Diversa, invece, sarebbe la «situazione grave» nella quale è stata rinvenuta la gestione della cosa pubblica delle Comunità Montane del Medio Sangro (sino al 2009) e della Valsangro che ha dato luogo a diverse segnalazioni sia alla Procura della Repubblica che alla Corte dei Conti, tutte firmate da Infantino.

Si parla di «assunzioni irregolari, mancato recupero di entrate nei confronti dei Comuni che pro-tempore erano rappresentati nella Giunta Comunitaria, affidamenti di incarichi legali per recuperare somme che poi venivano ristornate agli stessi enti, svuotando di fatto le casse della Comunità Montana, oltre che una confusa gestione dell’ambito sociale che ha ingenerato un contenzioso, da parte di diversi Comuni, innanzi il Tribunale Amministrativo di Pescara teso a verificare la legittimità di atti assunti, neanche a farlo apposta, il medesimo giorno di insediamento del sottoscritto quale Commissario dell’ente».

Per quanto riguarda le assunzioni Infantino ha avviato il procedimento teso ad acclarare la nullità dei provvedimenti adottati a causa delle gravi violazioni di legge compiute in sede di stabilizzazione del personale precario.

«Non si comprende, invece», conclude Infantino, «chi rappresentino il vice sindaco del comune di Montelapiano e il consigliere comunale di quadri che non sembra possano parlare per l’intero territorio delle quattro comunità montane commissariate. Appare, questo, un attacco strumentale che non tiene conto di quanto fatto in pochi mesi e teso a generare uno stato di “agitazione” che, fortunatamente, solo i due delegati sembrano manifestare e legato, forse, a una logica di poltrone piuttosto che “del fare” per il territorio».

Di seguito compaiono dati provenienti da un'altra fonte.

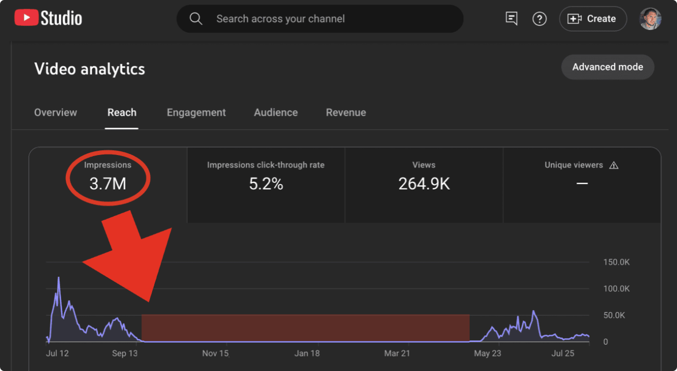Click the search magnifier icon
The height and width of the screenshot is (371, 677).
tap(196, 19)
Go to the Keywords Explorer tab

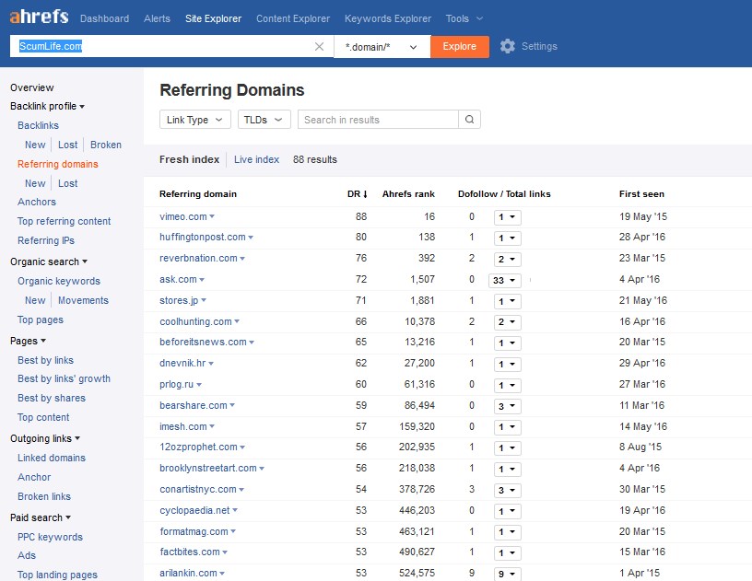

Infine per quanto riguarda, invece, l’attività svolta durante il commissariamento è già stata inviata al competente assessorato regionale una dettagliata relazione che evidenzia come sono stati gestiti gli immobili, il personale, i contratti, le convenzioni e la riscossione dei crediti da parte di chi ha amministrato le Comunità Montane sino alla data del mio insediamento.